韓国警察庁は1日、ソウル・梨泰院(イテウォン)雑踏事故当日の112(韓国警察の緊急通報用電話番号)通報の受付録音記録を公開した。それによると、事故前の午後6時34分の段階で「圧死しそうだ」という通報とともに、統制の必要性が訴えられていた。警察は現場に出動したものの、歩道の統制などの措置は取られなかった。
事故発生前、112に寄せられた通報は次の通り。(左の数字は時刻=いずれも午後)
6:34「圧死しそうです。やっと抜け出した。人出がとても多いので統制が必要なようです」
8:09「人が押されて転んだりしています。大騒ぎになり、怪我をしています」
8:33「今、道端で倒れています。事故になりそう。危ないな」
8:53「人が圧死しています、ほとんど」
9:00「人出が多すぎて今、大事故が起きる寸前です」
9:02「本当に道をなんとかしてください。人が死にそうです」
9:07「人が多すぎて圧死の危機なんです」
9:10「深刻です。(人ごみに)中にいる子供たちが圧死しています」
9:51「人員統制をしなければならないようです」
10:00「押しつぶされそうなので統制してください」
10:11「圧死しそうです、みんな大騒ぎです」
最初の通報から「圧死しそうだ」という、危険を知らせる具体的な兆候があり、2番目でも「人々が倒れ、怪我した」という申告があった。だが警察当局は普段と同レベルの人出だと判断したものとみられる。

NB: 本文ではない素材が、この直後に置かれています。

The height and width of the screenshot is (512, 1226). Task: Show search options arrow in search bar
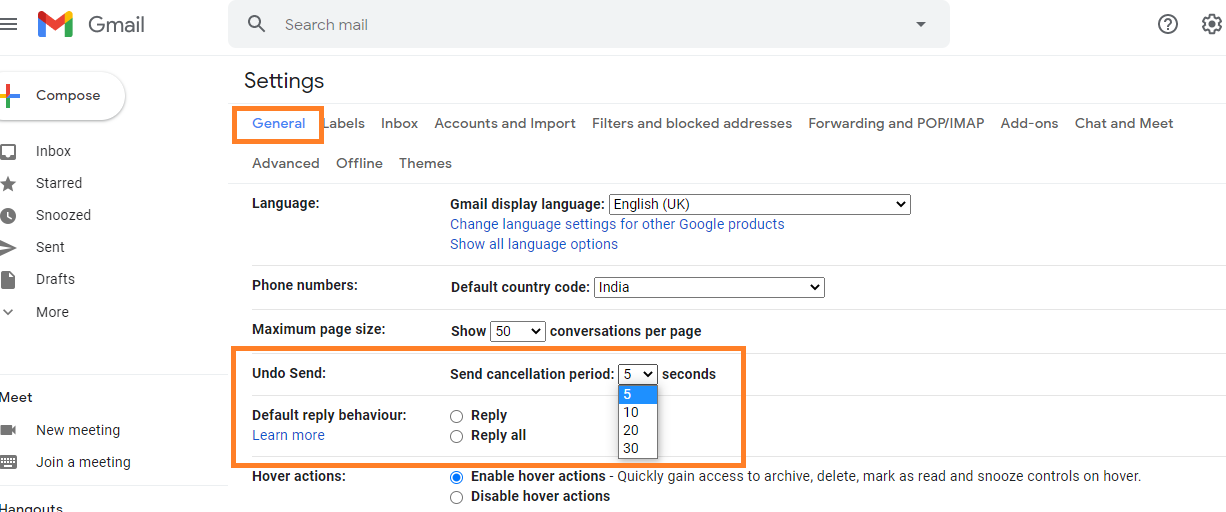click(x=921, y=24)
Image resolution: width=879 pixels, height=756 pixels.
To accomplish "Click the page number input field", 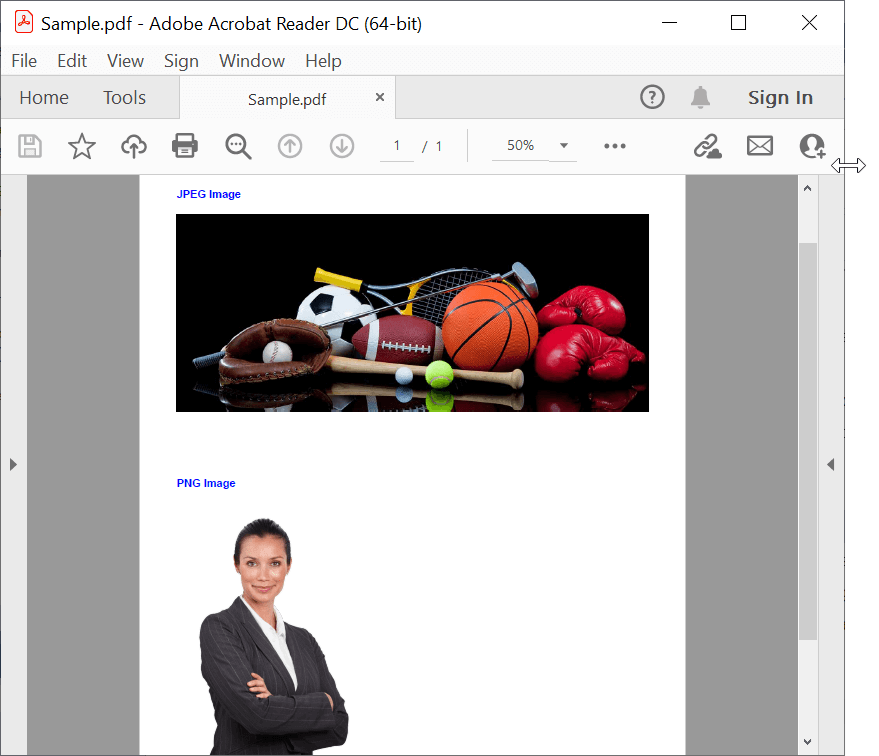I will [x=397, y=146].
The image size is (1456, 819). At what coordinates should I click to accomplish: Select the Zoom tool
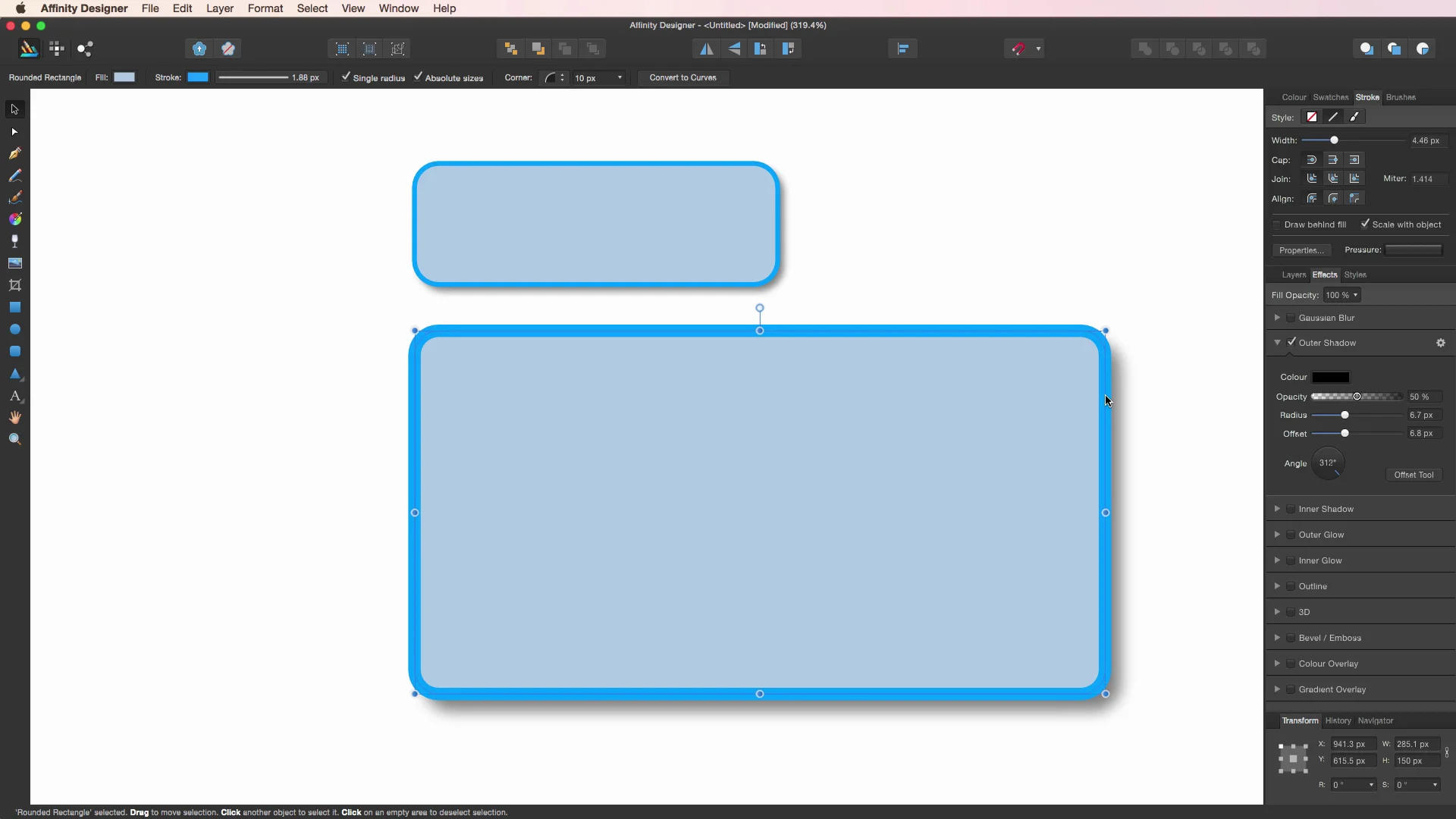(x=14, y=439)
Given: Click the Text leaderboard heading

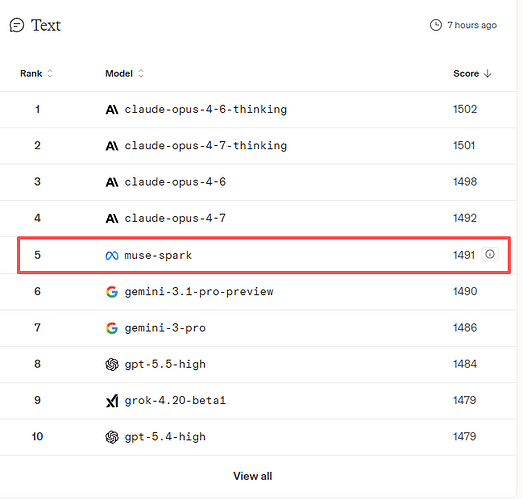Looking at the screenshot, I should [46, 25].
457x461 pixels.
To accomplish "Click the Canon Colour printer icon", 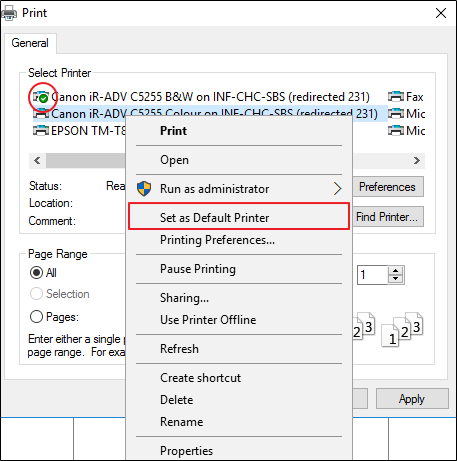I will pyautogui.click(x=41, y=114).
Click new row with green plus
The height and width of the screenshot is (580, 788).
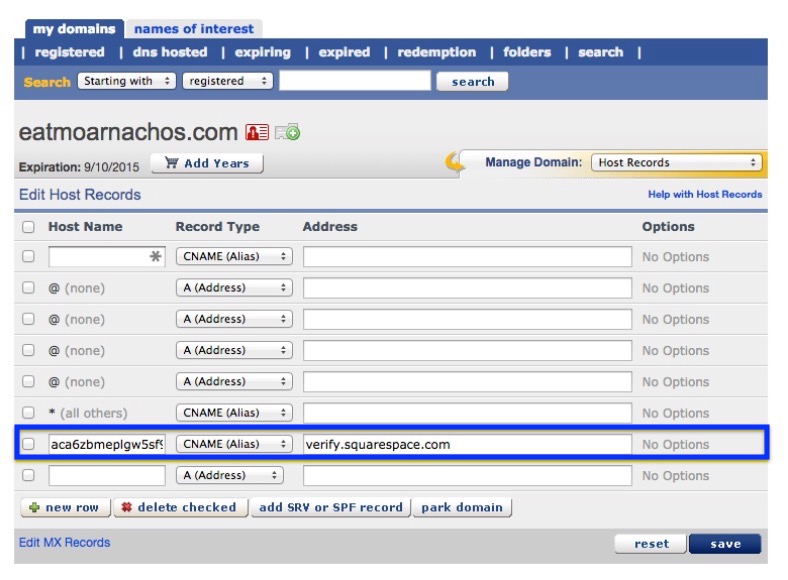(64, 507)
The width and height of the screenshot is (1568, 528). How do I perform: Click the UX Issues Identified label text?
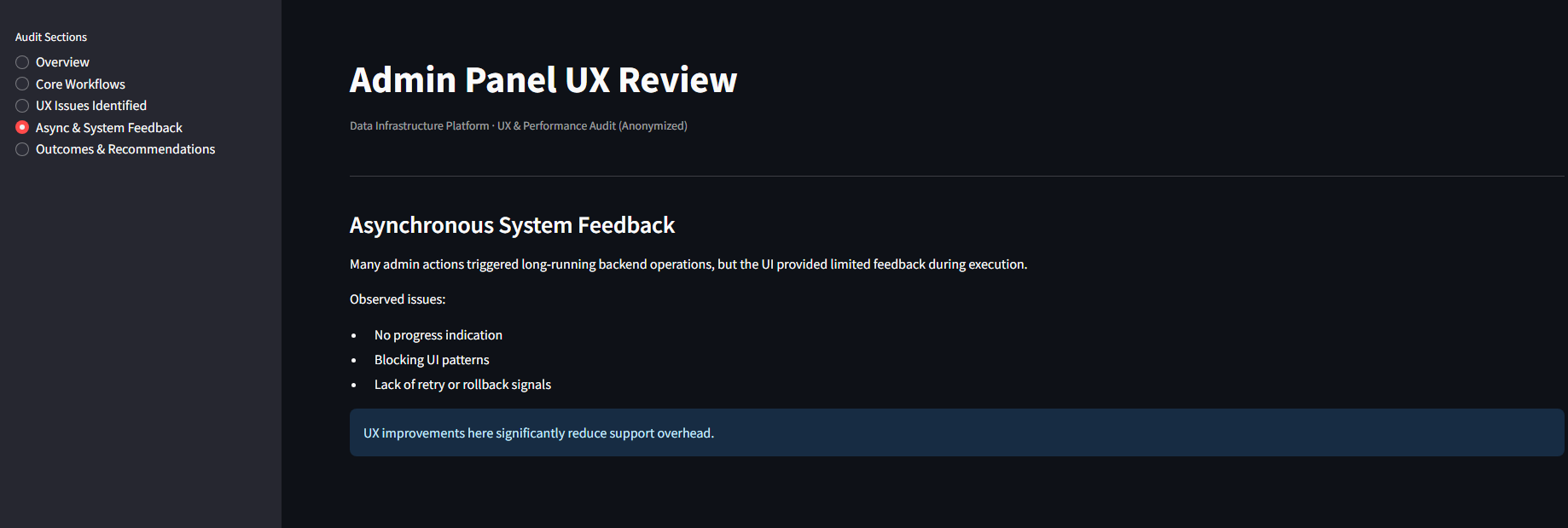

最初の申告(6時34分)から事故発生の10時15分までに112には計11件が寄せられた。「圧死」という表現を使った申告だけで6件あった。警察関係者は「うち4件は現場に出動し、6件は電話で案内した後に終結した。1件は措置が不明確で確認中だ」と明らかにした。
警察は事故現場一帯からの3件(6時34分、9時51分、10時11分)の通報にもかかわらず、現場に出動したのは最初の通報の時だけ。残りは電話での案内だった。